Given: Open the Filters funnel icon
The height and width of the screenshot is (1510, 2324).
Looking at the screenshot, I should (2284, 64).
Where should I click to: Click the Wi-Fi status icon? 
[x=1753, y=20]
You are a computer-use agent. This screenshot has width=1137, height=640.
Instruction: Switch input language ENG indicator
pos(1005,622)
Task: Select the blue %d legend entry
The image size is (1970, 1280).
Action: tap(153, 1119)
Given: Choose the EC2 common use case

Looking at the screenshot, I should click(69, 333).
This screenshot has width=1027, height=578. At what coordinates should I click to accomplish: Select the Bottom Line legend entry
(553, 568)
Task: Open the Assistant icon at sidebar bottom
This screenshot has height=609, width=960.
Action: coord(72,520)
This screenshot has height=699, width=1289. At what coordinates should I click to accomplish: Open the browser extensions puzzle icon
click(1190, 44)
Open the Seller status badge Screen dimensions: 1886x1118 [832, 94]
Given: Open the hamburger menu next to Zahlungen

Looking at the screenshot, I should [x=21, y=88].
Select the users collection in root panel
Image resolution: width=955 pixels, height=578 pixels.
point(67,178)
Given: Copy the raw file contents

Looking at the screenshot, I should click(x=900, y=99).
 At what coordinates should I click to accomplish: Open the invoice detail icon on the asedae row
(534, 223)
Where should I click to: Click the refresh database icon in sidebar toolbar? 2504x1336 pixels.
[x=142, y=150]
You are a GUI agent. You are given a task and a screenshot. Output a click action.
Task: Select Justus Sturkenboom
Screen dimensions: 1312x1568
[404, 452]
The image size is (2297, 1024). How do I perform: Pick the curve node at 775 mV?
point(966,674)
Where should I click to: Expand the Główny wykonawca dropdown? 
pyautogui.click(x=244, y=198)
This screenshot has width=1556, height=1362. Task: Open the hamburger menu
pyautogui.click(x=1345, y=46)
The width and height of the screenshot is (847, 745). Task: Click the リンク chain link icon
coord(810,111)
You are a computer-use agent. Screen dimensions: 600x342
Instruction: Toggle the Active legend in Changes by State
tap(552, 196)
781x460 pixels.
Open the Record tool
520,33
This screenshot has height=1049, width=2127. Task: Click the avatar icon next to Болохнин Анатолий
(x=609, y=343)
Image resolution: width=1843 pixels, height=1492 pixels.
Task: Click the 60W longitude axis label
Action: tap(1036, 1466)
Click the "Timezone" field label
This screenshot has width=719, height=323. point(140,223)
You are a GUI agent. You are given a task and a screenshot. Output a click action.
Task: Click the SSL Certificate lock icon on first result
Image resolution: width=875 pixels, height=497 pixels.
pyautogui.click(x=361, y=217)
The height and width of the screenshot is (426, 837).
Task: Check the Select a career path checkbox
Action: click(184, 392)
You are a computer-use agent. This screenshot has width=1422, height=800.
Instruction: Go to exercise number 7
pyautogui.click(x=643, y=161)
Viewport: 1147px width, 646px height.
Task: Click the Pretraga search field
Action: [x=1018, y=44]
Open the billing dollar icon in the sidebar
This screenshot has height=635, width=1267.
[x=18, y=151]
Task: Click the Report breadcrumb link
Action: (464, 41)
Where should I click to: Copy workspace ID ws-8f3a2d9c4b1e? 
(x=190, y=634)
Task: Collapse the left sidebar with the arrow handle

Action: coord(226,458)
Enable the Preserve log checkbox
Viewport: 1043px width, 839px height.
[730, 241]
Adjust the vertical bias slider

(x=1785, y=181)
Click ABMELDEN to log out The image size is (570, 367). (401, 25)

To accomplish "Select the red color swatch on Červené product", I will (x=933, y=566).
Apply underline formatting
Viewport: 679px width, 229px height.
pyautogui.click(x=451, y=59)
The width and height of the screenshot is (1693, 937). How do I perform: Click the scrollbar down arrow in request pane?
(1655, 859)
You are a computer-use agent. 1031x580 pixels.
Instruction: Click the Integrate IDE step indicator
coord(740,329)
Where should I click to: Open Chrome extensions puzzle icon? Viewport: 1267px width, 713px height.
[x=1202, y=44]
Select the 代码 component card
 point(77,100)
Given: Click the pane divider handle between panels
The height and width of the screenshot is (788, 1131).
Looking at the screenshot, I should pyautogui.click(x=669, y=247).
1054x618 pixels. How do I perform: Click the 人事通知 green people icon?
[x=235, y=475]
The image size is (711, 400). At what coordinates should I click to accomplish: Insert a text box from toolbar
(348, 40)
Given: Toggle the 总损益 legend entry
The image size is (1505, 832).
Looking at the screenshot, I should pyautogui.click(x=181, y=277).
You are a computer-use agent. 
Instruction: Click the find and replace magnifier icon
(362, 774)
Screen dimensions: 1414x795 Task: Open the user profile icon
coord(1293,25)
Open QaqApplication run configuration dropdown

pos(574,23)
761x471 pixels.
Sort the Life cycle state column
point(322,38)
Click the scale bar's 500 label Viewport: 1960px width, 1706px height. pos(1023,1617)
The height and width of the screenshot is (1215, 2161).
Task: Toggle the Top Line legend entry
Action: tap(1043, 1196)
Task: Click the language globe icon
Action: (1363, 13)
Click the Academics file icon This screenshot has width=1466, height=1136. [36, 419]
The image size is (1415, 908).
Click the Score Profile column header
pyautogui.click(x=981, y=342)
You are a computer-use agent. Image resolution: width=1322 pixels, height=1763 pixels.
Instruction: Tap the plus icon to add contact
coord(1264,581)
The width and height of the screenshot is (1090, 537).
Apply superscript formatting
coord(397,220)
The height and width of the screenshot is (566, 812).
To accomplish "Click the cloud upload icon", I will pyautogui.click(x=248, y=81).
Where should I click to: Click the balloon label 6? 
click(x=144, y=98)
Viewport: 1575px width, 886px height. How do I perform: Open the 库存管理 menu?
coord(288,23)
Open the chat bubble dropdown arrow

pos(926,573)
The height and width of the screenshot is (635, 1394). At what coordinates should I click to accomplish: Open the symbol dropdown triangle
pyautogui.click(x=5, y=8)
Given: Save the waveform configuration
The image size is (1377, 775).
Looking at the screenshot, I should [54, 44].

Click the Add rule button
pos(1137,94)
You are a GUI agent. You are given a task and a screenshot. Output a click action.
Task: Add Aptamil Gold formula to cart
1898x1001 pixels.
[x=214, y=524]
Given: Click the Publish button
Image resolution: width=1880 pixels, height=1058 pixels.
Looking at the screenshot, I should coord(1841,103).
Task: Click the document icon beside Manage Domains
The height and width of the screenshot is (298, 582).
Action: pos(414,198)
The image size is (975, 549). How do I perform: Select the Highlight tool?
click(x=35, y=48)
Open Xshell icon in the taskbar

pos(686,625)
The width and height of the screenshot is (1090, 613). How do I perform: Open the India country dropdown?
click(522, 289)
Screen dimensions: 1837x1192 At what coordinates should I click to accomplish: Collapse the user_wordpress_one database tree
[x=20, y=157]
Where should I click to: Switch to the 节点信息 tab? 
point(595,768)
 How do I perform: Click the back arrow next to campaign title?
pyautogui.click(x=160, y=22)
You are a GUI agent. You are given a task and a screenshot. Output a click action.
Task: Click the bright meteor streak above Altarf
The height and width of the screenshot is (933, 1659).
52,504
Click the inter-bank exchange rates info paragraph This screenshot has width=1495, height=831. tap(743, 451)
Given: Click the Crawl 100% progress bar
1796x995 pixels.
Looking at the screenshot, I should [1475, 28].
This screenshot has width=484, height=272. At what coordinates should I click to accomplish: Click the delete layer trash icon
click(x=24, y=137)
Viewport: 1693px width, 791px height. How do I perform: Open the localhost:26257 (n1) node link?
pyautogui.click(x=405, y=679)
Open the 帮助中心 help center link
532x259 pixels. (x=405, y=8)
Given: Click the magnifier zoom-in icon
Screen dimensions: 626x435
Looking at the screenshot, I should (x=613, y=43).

-.-.-

Could the data above be set down exactly, in full?

Given: Open the Filters funnel icon
The height and width of the screenshot is (1510, 2324).
Looking at the screenshot, I should (2284, 64).
Where should I click to: Click the Wi-Fi status icon? 
[x=1753, y=20]
You are a computer-use agent. This screenshot has width=1137, height=640.
Instruction: Switch input language ENG indicator
pos(1005,622)
Task: Select the blue %d legend entry
The image size is (1970, 1280).
Action: tap(153, 1119)
Given: Choose the EC2 common use case

Looking at the screenshot, I should click(69, 333).
This screenshot has width=1027, height=578. At what coordinates should I click to accomplish: Select the Bottom Line legend entry
(553, 568)
Task: Open the Assistant icon at sidebar bottom
This screenshot has height=609, width=960.
Action: coord(72,520)
This screenshot has height=699, width=1289. At what coordinates should I click to accomplish: Open the browser extensions puzzle icon
click(1190, 44)
Open the Seller status badge Screen dimensions: 1886x1118 [832, 94]
Given: Open the hamburger menu next to Zahlungen

Looking at the screenshot, I should [x=21, y=88].
Select the users collection in root panel
Image resolution: width=955 pixels, height=578 pixels.
point(67,178)
Given: Copy the raw file contents

Looking at the screenshot, I should click(x=900, y=99).
 At what coordinates should I click to accomplish: Open the invoice detail icon on the asedae row
(534, 223)
Where should I click to: Click the refresh database icon in sidebar toolbar? 2504x1336 pixels.
[x=142, y=150]
You are a GUI agent. You are given a task and a screenshot. Output a click action.
Task: Select Justus Sturkenboom
Screen dimensions: 1312x1568
[404, 452]
The image size is (2297, 1024). How do I perform: Pick the curve node at 775 mV?
point(966,674)
Where should I click to: Expand the Główny wykonawca dropdown? 
pyautogui.click(x=244, y=198)
This screenshot has width=1556, height=1362. Task: Open the hamburger menu
pyautogui.click(x=1345, y=46)
The width and height of the screenshot is (847, 745). Task: Click the リンク chain link icon
coord(810,111)
You are a computer-use agent. Screen dimensions: 600x342
Instruction: Toggle the Active legend in Changes by State
tap(552, 196)
781x460 pixels.
Open the Record tool
520,33
This screenshot has height=1049, width=2127. Task: Click the avatar icon next to Болохнин Анатолий
(x=609, y=343)
Image resolution: width=1843 pixels, height=1492 pixels.
Task: Click the 60W longitude axis label
Action: tap(1036, 1466)
Click the "Timezone" field label
This screenshot has width=719, height=323. point(140,223)
You are a GUI agent. You are given a task and a screenshot. Output a click action.
Task: Click the SSL Certificate lock icon on first result
Image resolution: width=875 pixels, height=497 pixels.
pyautogui.click(x=361, y=217)
The height and width of the screenshot is (426, 837).
Task: Check the Select a career path checkbox
Action: click(184, 392)
You are a computer-use agent. This screenshot has width=1422, height=800.
Instruction: Go to exercise number 7
pyautogui.click(x=643, y=161)
Viewport: 1147px width, 646px height.
Task: Click the Pretraga search field
Action: [x=1018, y=44]
Open the billing dollar icon in the sidebar
This screenshot has height=635, width=1267.
[x=18, y=151]
Task: Click the Report breadcrumb link
Action: (464, 41)
Where should I click to: Copy workspace ID ws-8f3a2d9c4b1e? 
(x=190, y=634)
Task: Collapse the left sidebar with the arrow handle

Action: coord(226,458)
Enable the Preserve log checkbox
Viewport: 1043px width, 839px height.
[730, 241]
Adjust the vertical bias slider

(x=1785, y=181)
Click ABMELDEN to log out The image size is (570, 367). (401, 25)

To accomplish "Select the red color swatch on Červené product", I will (x=933, y=566).
Apply underline formatting
Viewport: 679px width, 229px height.
pyautogui.click(x=451, y=59)
The width and height of the screenshot is (1693, 937). How do I perform: Click the scrollbar down arrow in request pane?
(1655, 859)
You are a computer-use agent. 1031x580 pixels.
Instruction: Click the Integrate IDE step indicator
coord(740,329)
Where should I click to: Open Chrome extensions puzzle icon? Viewport: 1267px width, 713px height.
[x=1202, y=44]
Select the 代码 component card
 point(77,100)
Given: Click the pane divider handle between panels
The height and width of the screenshot is (788, 1131).
Looking at the screenshot, I should pyautogui.click(x=669, y=247).
1054x618 pixels. How do I perform: Click the 人事通知 green people icon?
[x=235, y=475]
The image size is (711, 400). At what coordinates should I click to accomplish: Insert a text box from toolbar
(348, 40)
Given: Toggle the 总损益 legend entry
The image size is (1505, 832).
Looking at the screenshot, I should pyautogui.click(x=181, y=277).
You are a computer-use agent. 
Instruction: Click the find and replace magnifier icon
(362, 774)
Screen dimensions: 1414x795 Task: Open the user profile icon
coord(1293,25)
Open QaqApplication run configuration dropdown

pos(574,23)
761x471 pixels.
Sort the Life cycle state column
point(322,38)
Click the scale bar's 500 label Viewport: 1960px width, 1706px height. pos(1023,1617)
The height and width of the screenshot is (1215, 2161).
Task: Toggle the Top Line legend entry
Action: tap(1043, 1196)
Task: Click the language globe icon
Action: (1363, 13)
Click the Academics file icon This screenshot has width=1466, height=1136. [36, 419]
The image size is (1415, 908).
Click the Score Profile column header
pyautogui.click(x=981, y=342)
You are a computer-use agent. Image resolution: width=1322 pixels, height=1763 pixels.
Instruction: Tap the plus icon to add contact
coord(1264,581)
The width and height of the screenshot is (1090, 537).
Apply superscript formatting
coord(397,220)
The height and width of the screenshot is (566, 812).
To accomplish "Click the cloud upload icon", I will pyautogui.click(x=248, y=81).
Where should I click to: Click the balloon label 6? 
click(x=144, y=98)
Viewport: 1575px width, 886px height. How do I perform: Open the 库存管理 menu?
coord(288,23)
Open the chat bubble dropdown arrow

pos(926,573)
The height and width of the screenshot is (635, 1394). At what coordinates should I click to accomplish: Open the symbol dropdown triangle
pyautogui.click(x=5, y=8)
Given: Save the waveform configuration
The image size is (1377, 775).
Looking at the screenshot, I should [54, 44].

Click the Add rule button
pos(1137,94)
You are a GUI agent. You are given a task and a screenshot. Output a click action.
Task: Add Aptamil Gold formula to cart
1898x1001 pixels.
[x=214, y=524]
Given: Click the Publish button
Image resolution: width=1880 pixels, height=1058 pixels.
Looking at the screenshot, I should coord(1841,103).
Task: Click the document icon beside Manage Domains
The height and width of the screenshot is (298, 582).
Action: pos(414,198)
The image size is (975, 549). How do I perform: Select the Highlight tool?
click(x=35, y=48)
Open Xshell icon in the taskbar

pos(686,625)
The width and height of the screenshot is (1090, 613). How do I perform: Open the India country dropdown?
click(522, 289)
Screen dimensions: 1837x1192 At what coordinates should I click to accomplish: Collapse the user_wordpress_one database tree
[x=20, y=157]
Where should I click to: Switch to the 节点信息 tab? 
point(595,768)
 How do I perform: Click the back arrow next to campaign title?
pyautogui.click(x=160, y=22)
You are a GUI agent. You are given a task and a screenshot. Output a click action.
Task: Click the bright meteor streak above Altarf
The height and width of the screenshot is (933, 1659).
52,504
Click the inter-bank exchange rates info paragraph This screenshot has width=1495, height=831. tap(743, 451)
Given: Click the Crawl 100% progress bar
1796x995 pixels.
Looking at the screenshot, I should [1475, 28].
This screenshot has width=484, height=272. At what coordinates should I click to accomplish: Click the delete layer trash icon
click(x=24, y=137)
Viewport: 1693px width, 791px height. How do I perform: Open the localhost:26257 (n1) node link?
pyautogui.click(x=405, y=679)
Open the 帮助中心 help center link
532x259 pixels. (x=405, y=8)
Given: Click the magnifier zoom-in icon
Screen dimensions: 626x435
Looking at the screenshot, I should (x=613, y=43).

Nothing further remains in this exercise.